■ **THE DATA**
————————

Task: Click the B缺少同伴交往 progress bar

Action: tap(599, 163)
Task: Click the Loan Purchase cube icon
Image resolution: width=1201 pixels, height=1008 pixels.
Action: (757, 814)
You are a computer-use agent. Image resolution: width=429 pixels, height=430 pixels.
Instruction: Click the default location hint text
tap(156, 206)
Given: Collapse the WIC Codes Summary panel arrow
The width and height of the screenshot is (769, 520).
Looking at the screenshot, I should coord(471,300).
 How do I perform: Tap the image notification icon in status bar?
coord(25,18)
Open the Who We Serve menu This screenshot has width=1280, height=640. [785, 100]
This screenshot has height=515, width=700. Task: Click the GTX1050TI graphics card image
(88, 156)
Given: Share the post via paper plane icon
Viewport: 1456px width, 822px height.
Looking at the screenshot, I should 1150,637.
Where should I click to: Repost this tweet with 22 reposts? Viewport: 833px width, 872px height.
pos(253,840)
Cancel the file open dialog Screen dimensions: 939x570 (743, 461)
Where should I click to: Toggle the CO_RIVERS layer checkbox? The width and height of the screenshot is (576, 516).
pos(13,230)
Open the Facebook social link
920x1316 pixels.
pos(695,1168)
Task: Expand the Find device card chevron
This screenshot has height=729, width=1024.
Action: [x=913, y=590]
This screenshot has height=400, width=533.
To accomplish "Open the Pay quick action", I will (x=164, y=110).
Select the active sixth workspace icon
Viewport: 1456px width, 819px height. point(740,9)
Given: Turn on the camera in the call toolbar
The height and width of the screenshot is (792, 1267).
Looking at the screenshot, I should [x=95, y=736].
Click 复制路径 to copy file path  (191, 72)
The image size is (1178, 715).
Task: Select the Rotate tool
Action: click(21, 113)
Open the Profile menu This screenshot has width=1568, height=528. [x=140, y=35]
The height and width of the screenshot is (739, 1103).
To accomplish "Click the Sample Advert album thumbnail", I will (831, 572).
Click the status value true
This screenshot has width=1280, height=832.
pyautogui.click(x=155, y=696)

————————

■ **GOAL OF THE EXERCISE**
Your job is to copy all the records exactly.

■ **TASK RESPONSE**
Task: Click the B缺少同伴交往 progress bar

Action: tap(599, 163)
Task: Click the Loan Purchase cube icon
Image resolution: width=1201 pixels, height=1008 pixels.
Action: (757, 814)
You are a computer-use agent. Image resolution: width=429 pixels, height=430 pixels.
Instruction: Click the default location hint text
tap(156, 206)
Given: Collapse the WIC Codes Summary panel arrow
The width and height of the screenshot is (769, 520).
Looking at the screenshot, I should coord(471,300).
 How do I perform: Tap the image notification icon in status bar?
coord(25,18)
Open the Who We Serve menu This screenshot has width=1280, height=640. [785, 100]
This screenshot has height=515, width=700. Task: Click the GTX1050TI graphics card image
(88, 156)
Given: Share the post via paper plane icon
Viewport: 1456px width, 822px height.
Looking at the screenshot, I should 1150,637.
Where should I click to: Repost this tweet with 22 reposts? Viewport: 833px width, 872px height.
pos(253,840)
Cancel the file open dialog Screen dimensions: 939x570 (743, 461)
Where should I click to: Toggle the CO_RIVERS layer checkbox? The width and height of the screenshot is (576, 516).
pos(13,230)
Open the Facebook social link
920x1316 pixels.
pos(695,1168)
Task: Expand the Find device card chevron
This screenshot has height=729, width=1024.
Action: [x=913, y=590]
This screenshot has height=400, width=533.
To accomplish "Open the Pay quick action", I will (x=164, y=110).
Select the active sixth workspace icon
Viewport: 1456px width, 819px height. point(740,9)
Given: Turn on the camera in the call toolbar
The height and width of the screenshot is (792, 1267).
Looking at the screenshot, I should [x=95, y=736].
Click 复制路径 to copy file path  (191, 72)
The image size is (1178, 715).
Task: Select the Rotate tool
Action: click(21, 113)
Open the Profile menu This screenshot has width=1568, height=528. [x=140, y=35]
The height and width of the screenshot is (739, 1103).
To accomplish "Click the Sample Advert album thumbnail", I will (831, 572).
Click the status value true
This screenshot has width=1280, height=832.
pyautogui.click(x=155, y=696)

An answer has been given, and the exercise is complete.